[Stored records]
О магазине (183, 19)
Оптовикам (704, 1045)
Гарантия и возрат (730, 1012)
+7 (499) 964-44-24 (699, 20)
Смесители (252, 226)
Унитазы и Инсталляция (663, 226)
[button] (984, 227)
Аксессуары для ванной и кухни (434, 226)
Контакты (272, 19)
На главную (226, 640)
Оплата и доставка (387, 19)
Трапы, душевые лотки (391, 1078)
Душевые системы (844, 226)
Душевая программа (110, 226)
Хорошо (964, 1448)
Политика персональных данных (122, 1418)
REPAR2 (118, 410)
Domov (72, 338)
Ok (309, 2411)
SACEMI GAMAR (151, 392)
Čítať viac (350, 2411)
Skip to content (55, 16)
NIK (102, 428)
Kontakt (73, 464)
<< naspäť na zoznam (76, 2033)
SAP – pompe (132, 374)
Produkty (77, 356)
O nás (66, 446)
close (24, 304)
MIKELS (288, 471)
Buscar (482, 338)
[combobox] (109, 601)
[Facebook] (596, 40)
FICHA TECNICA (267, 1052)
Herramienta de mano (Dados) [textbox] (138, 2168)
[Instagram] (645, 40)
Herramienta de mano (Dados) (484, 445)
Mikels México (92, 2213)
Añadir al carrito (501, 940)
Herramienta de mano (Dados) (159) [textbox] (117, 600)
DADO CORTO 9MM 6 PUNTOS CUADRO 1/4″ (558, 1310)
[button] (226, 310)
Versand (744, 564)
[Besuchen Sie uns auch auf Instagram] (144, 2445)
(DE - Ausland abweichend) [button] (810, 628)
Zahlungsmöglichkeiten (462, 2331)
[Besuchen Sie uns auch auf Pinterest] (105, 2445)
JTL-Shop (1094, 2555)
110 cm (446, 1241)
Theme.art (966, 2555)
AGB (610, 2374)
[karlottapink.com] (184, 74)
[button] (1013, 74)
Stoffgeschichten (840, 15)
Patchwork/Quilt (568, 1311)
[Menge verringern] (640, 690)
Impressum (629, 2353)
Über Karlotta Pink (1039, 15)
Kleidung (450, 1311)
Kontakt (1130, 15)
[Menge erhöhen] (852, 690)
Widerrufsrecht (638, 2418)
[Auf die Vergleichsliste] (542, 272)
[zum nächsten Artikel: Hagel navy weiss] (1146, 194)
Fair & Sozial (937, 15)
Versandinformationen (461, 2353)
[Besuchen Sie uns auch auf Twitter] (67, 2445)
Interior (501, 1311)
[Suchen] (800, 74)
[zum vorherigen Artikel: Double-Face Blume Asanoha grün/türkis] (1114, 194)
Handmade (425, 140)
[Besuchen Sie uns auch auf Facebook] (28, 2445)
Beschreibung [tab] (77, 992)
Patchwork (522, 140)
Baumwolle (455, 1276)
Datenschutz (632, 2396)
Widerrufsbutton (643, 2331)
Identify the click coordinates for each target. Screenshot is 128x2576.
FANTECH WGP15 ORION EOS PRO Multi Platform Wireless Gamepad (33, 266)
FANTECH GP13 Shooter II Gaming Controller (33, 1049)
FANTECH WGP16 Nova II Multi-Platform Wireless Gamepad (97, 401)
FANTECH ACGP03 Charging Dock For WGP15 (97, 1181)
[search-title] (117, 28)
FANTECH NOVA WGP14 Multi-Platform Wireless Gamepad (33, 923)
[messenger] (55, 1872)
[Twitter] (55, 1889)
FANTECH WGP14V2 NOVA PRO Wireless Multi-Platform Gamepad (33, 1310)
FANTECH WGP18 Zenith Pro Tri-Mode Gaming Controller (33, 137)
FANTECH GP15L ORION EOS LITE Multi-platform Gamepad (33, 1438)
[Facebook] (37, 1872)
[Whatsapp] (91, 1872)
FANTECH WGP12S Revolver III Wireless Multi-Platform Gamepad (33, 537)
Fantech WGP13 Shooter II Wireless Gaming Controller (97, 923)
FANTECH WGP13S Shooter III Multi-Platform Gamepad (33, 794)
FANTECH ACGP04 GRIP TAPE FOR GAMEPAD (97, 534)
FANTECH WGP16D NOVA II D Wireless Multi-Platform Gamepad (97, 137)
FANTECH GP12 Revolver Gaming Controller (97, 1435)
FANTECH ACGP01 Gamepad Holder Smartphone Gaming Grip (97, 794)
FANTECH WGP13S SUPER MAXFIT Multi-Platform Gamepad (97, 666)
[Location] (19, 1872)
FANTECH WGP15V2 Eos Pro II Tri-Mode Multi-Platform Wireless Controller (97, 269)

## TASK STATEMENT
What you give back must be the stretch above, starting at the line with "Impressum (629, 2353)" and ending at the line with "FANTECH WGP12S Revolver", copied exactly.

## ANSWER SPACE
Impressum (629, 2353)
Über Karlotta Pink (1039, 15)
Kleidung (450, 1311)
Kontakt (1130, 15)
[Menge erhöhen] (852, 690)
Widerrufsrecht (638, 2418)
[Auf die Vergleichsliste] (542, 272)
[zum nächsten Artikel: Hagel navy weiss] (1146, 194)
Fair & Sozial (937, 15)
Versandinformationen (461, 2353)
[Besuchen Sie uns auch auf Twitter] (67, 2445)
Interior (501, 1311)
[Suchen] (800, 74)
[zum vorherigen Artikel: Double-Face Blume Asanoha grün/türkis] (1114, 194)
Handmade (425, 140)
[Besuchen Sie uns auch auf Facebook] (28, 2445)
Beschreibung [tab] (77, 992)
Patchwork (522, 140)
Baumwolle (455, 1276)
Datenschutz (632, 2396)
Widerrufsbutton (643, 2331)
Identify the click coordinates for each target. Screenshot is 128x2576.
FANTECH WGP15 ORION EOS PRO Multi Platform Wireless Gamepad (33, 266)
FANTECH GP13 Shooter II Gaming Controller (33, 1049)
FANTECH WGP16 Nova II Multi-Platform Wireless Gamepad (97, 401)
FANTECH ACGP03 Charging Dock For WGP15 (97, 1181)
[search-title] (117, 28)
FANTECH NOVA WGP14 Multi-Platform Wireless Gamepad (33, 923)
[messenger] (55, 1872)
[Twitter] (55, 1889)
FANTECH WGP14V2 NOVA PRO Wireless Multi-Platform Gamepad (33, 1310)
FANTECH WGP18 Zenith Pro Tri-Mode Gaming Controller (33, 137)
FANTECH GP15L ORION EOS LITE Multi-platform Gamepad (33, 1438)
[Facebook] (37, 1872)
[Whatsapp] (91, 1872)
FANTECH WGP12S Revolver III Wireless Multi-Platform Gamepad (33, 537)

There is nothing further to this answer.